One of my elders back in the day used to tell me that history didn’t repeat itself, but it sure does rhyme.

Well, that old adage can certainly pertain to the history of U.S. Presidents when talking about the similarities between Richard Nixon and Donald Trump, but I didn’t thinkt it pertained to sports history. Not until the last day of June, that is.

I was in Progressive Field watching the Indi… er Guardians come back on their division rival the Minnesota Twins when my iPhone tweeted out news that USC and UCLA were talking about entering the Big Ten.

Two West Coast icons, the bane of my sports rooting interests during New Year’s Day football watching. Now the two are joining the conference they used to regularly embarass at the Rose Bowl in Pasadena, Calif.

In 1973, I remember watching Sam “Bam” Cunningham destroy Ohio State’s vaunted defensive line by leaping for score after score. In 1975, the coach’s son — JK McKay — celebrate on his knees in a dark end zone as the Buckeyes lost a potential national championship at the buzzer.

A year later, the Buckeyes are again in position to be No. 1 with a win. But this time it’s not the Trojans being the spoiler, it was a guy named Dick Vermeil coaching a bunch of inspired UCLA Bruins.

By the way, sports teams had a habit of moving West? But on this time, two west coast icons were coming East. Talk about a reversal of fortune!

The Brooklyn Dodgers and the New York Giants became the LA Dodgers and SF Giants after the 1957 baseball season, and turned the National Pastime into a coast-to-coast league.

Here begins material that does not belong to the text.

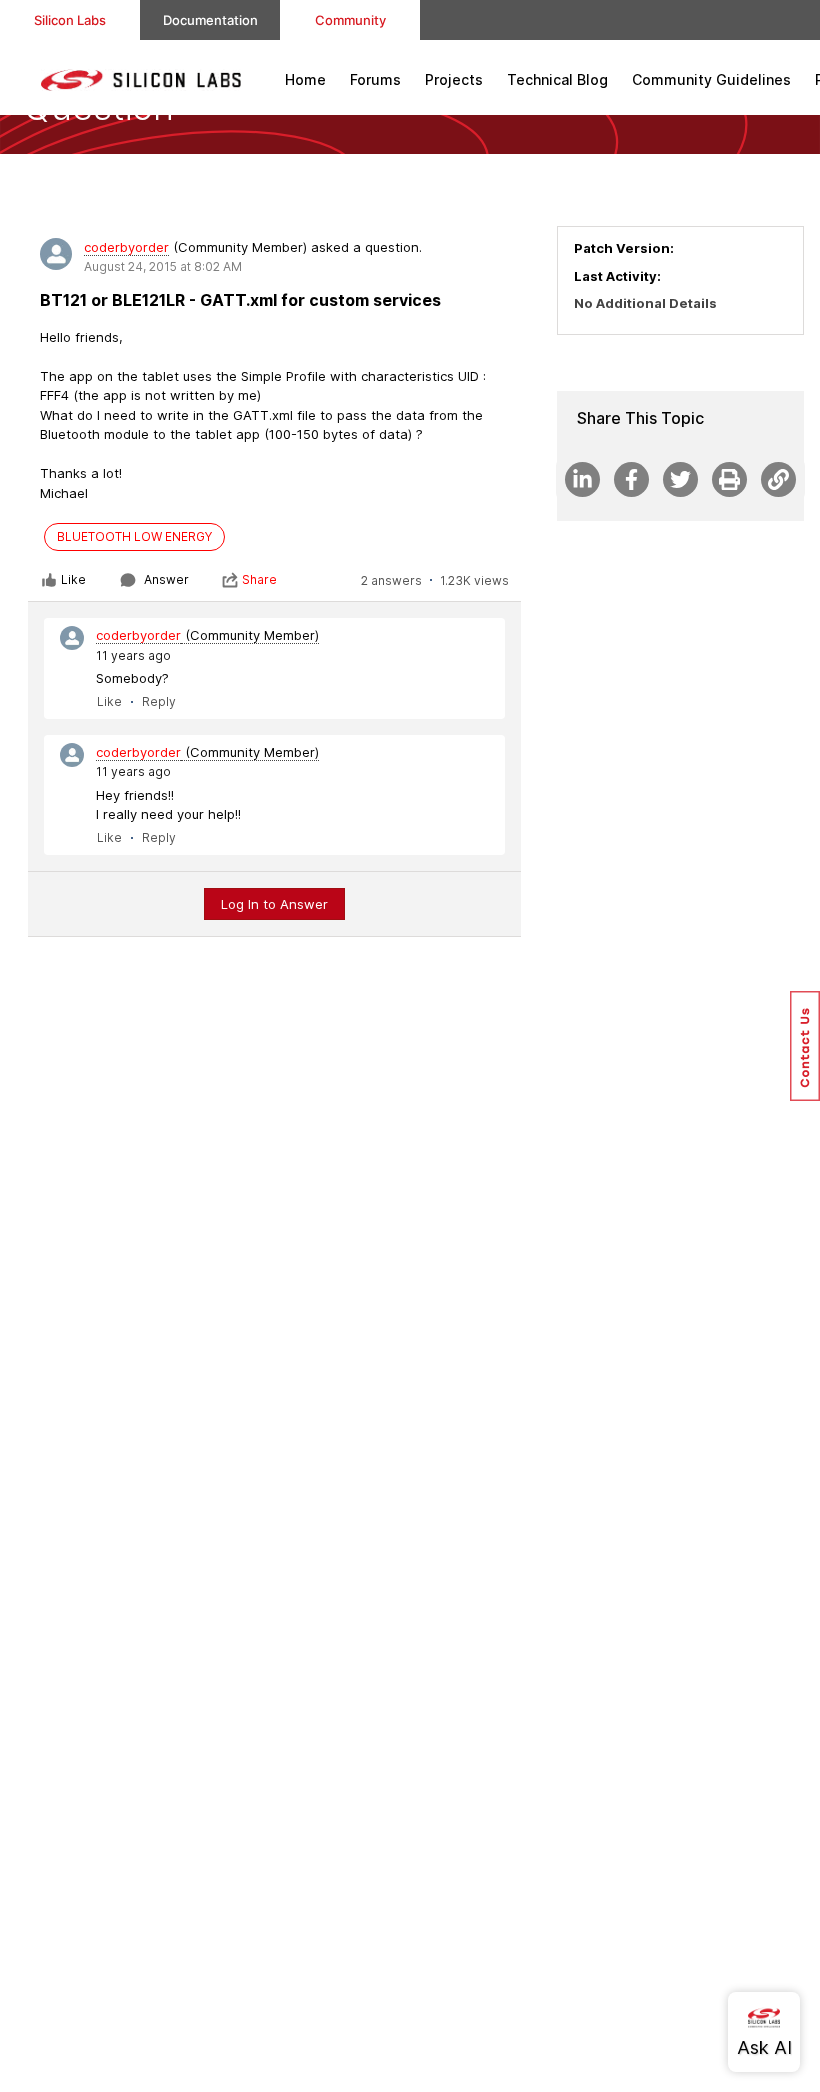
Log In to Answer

But the sport was never the same.

I heard one guy on the radio recently say major league baseball had been replaced by college football as a national pastime. Maybe he meant the national pastime is really sports betting, which is easier to place money down on a college football game rather than figuring out odds on the next starting pitcher.

Commissioner Rob Manfred is trying to make baseball more appealing by outlawing defensive shifts and changing the baseball. Maybe he should look into odds making!

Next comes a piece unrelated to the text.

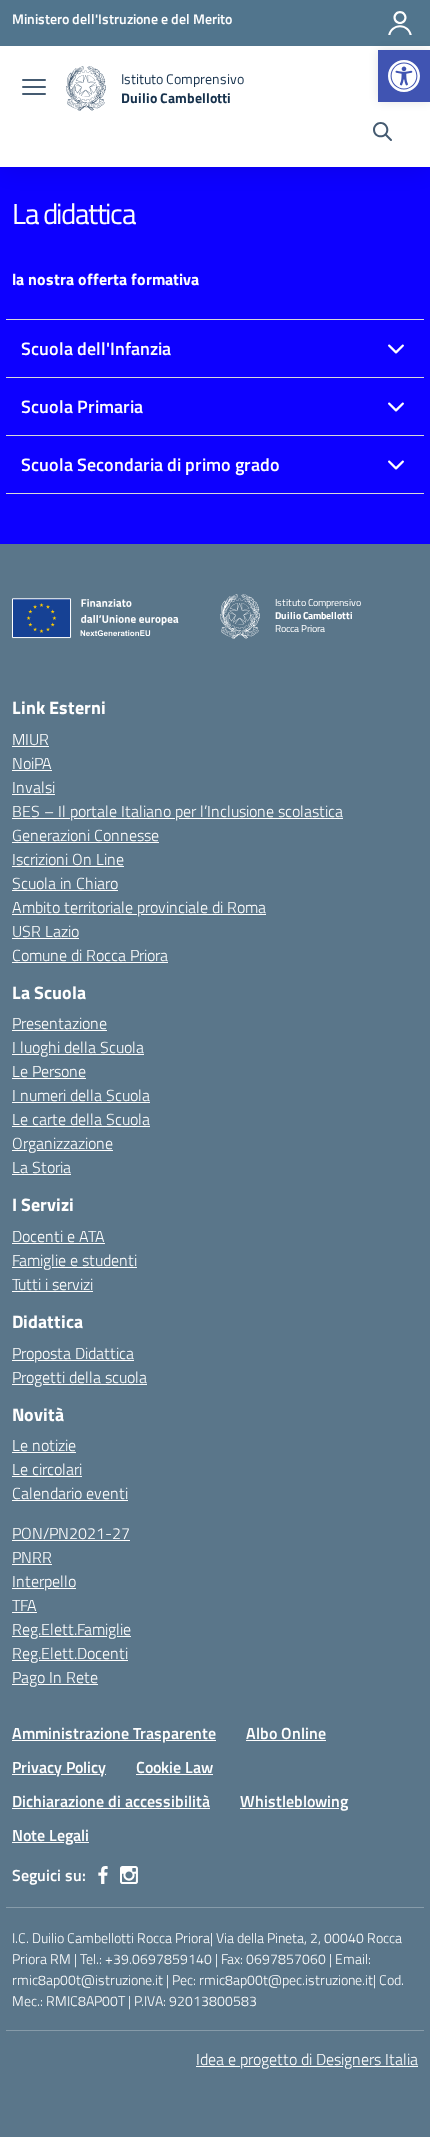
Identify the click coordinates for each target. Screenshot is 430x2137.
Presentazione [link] (59, 1023)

That June 30 date may be the turning point for college football.

The fact that both USC and UCLA were willing to throw away a century of its history to chase some extra dollars for a share of a Big Ten college football television contracts shows how far college football has been corrupted by American economics and politics.

The old game, which dates back to the last century much like baseball, is going the way of the NFL.

In fact with USC and UCLA exploding the PAC-12, much like the Texas Longhorns and Oklahoma Sooners blew up the Big 12 last summer by joining the SEC, shows that big time college football has only two conferences that mean anything to bettors, er sports fans.

That means we truly have the Big 2 and the little everybody else. Hey Notre Dame, Florida State, Clemson and the University of Miami, this is your last chance to jump aboard the bandwagon before it leaves the betting kiosk.

Forget the expanded college football playoffs, forget the NCAA… we have two major conferences that can each have their own 20-team memberships and make a playoff any way they want. The two conference winners play in a game striking similar to the NFL’s Super Bowl. Maybe they can play it at the same venue on the same weekend!

Can anybody say parlay?

Intersectional rivalries in college football have gone the way of the landline telephone. Now Ohio State will visit the Rose Bowl every few years for a conference game.

Notre Dame, Miami, Washington and Oregon may as well join the Big Ten for the 2024 football season, and then add Florida State, Clemson, North Carolina and Virginia Tech to the SEC.

The 20 teams in each conference can split into four divisions of five teams each and we can have wild cards and six or eight-team playoffs in each conference.

The goose that laid the golden egg of bowl games now can go to the pay window and place their bets on college teams being filled with paid players. The charm of college football used to be things like loyalty, love of the game and integrity, not dollar signs if you were a player.

Now it’s name, image and likeness and more dollar signs. Let’s hope we don’t get too many corporate tattoos that huckster the products of our sponsors!